Reputation: 45
I am hoping my request is quite simple and straightforward for the more experienced Scrapy users out there.
In essence, the following code works well for scraping from a second page based on a link in the first page. I would like to extend the code to scrape from a 3rd page, using a link in the second page. Using the code below, def parse_items
is the landing page (1st level) which contains 50 listings and the code is set up to recursively scrape from each of the 50 links. def parse_listing_page
specifies which items to scrape from the "listing page". Within each listing page, I would like my script to follow a link through to another page and scrape an item or two before returning to the "listing page" and then back to the landing page.
The code below works well for recursively scraping at 2 levels. How could I expand this to 3 using my code below?
from scrapy import log
from scrapy.log import ScrapyFileLogObserver
from scrapy.contrib.spiders import CrawlSpider, Rule
from scrapy.contrib.linkextractors.sgml import SgmlLinkExtractor
from scrapy.selector import HtmlXPathSelector
from firstproject.items import exampleItem
from scrapy.http import Request
import urlparse
logfile_info = open('example_INFOlog.txt', 'a')
logfile_error = open('example_ERRlog.txt', 'a')
log_observer_info = log.ScrapyFileLogObserver(logfile_info, level=log.INFO)
log_observer_error = log.ScrapyFileLogObserver(logfile_error, level=log.ERROR)
log_observer_info.start()
log_observer_error.start()
class MySpider(CrawlSpider):
name = "example"
allowed_domains = ["example.com.au"]
rules = (Rule (SgmlLinkExtractor(allow=("",),restrict_xpaths=('//li[@class="nextLink"]',))
, callback="parse_items", follow=True),
)
def start_requests(self):
start_urls = reversed([
"http://www.example.com.au/1?new=true&list=10-to-100",
"http://www.example.com.au/2?new=true&list=10-to-100",
"http://www.example.com.au/2?new=true&list=100-to-200",
])
return[Request(url = start_url) for start_url in start_urls ]

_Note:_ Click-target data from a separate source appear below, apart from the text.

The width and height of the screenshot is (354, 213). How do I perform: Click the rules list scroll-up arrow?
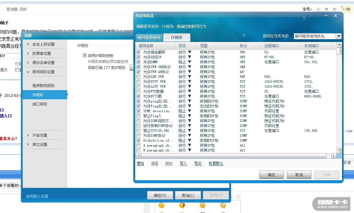339,45
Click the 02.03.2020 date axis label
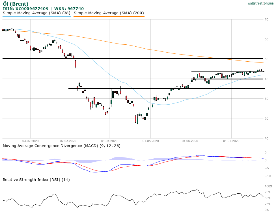This screenshot has height=212, width=276. (68, 141)
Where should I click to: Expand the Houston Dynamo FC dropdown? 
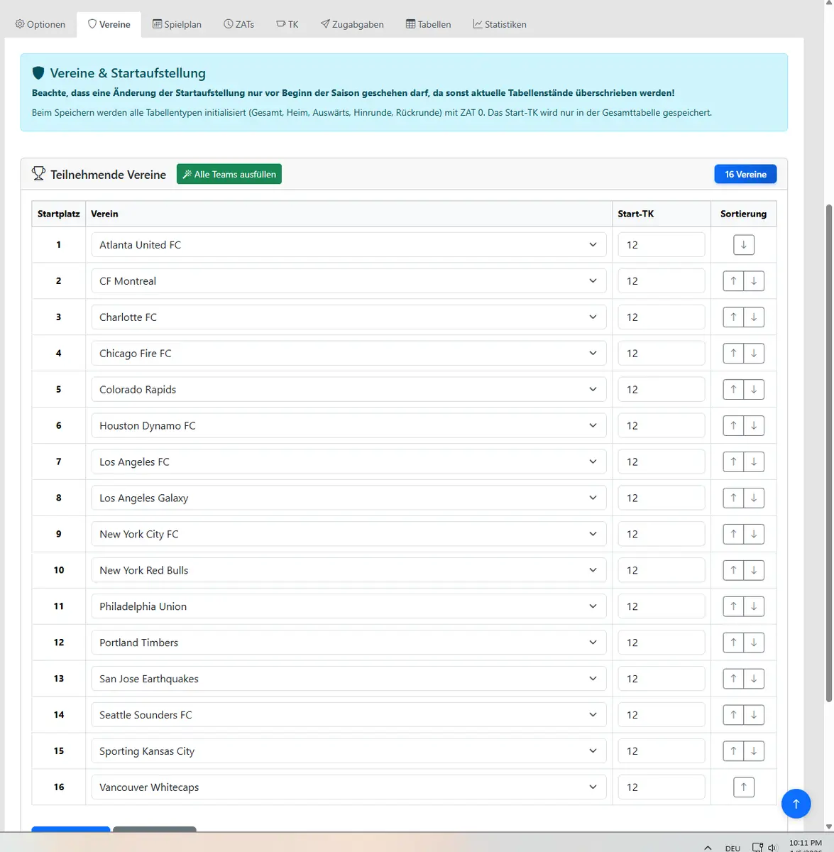[348, 426]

def parse_start_url(self, response):
return self.parse_items(response)
def parse_items(self, response):
hxs = HtmlXPathSelector(response)
listings = hxs.select("//h2")
items = []
for listings in listings:
item = exampleItem()
item ["title"] = listings.select("a/text()").extract()[0]
item ["link"] = listings.select("a/@href").extract()[0]
items.append(item)
url = "http://example.com.au%s" % item["link"]
yield Request(url=url, meta={'item':item},callback=self.parse_listing_page)
def parse_listing_page(self,response):
hxs = HtmlXPathSelector(response)
item = response.meta['item']
item["item_1"] = hxs.select('#censored Xpath').extract()
item["item_2"] = hxs.select('#censored Xpath').extract()
item["item_3"] = hxs.select('#censored Xpath').extract()
item["item_4"] = hxs.select('#censored Xpath').extract()
return item
Many thanks
Upvotes: 1
Views: 619
Reputation: 45
Here is my updated code. The code below is able to pull the counter_link
in an appropriate format (tested), but it seems like the else
statement is used and so the parse_listing_counter
isn't yielded. If I remove the if
and else
clauses and force the code to callback parse_listing_counter
, it doesn't yield any items (not even those from parse_items
or the listing page).
What have I done wrong in my code? I've also checked the XPaths - all seem ok.
from scrapy import log
from scrapy.log import ScrapyFileLogObserver
from scrapy.contrib.spiders import CrawlSpider, Rule
from scrapy.contrib.linkextractors.sgml import SgmlLinkExtractor
from scrapy.selector import HtmlXPathSelector
from firstproject.items import exampleItem
from scrapy.http import Request
import urlparse
logfile_info = open('example_INFOlog.txt', 'a')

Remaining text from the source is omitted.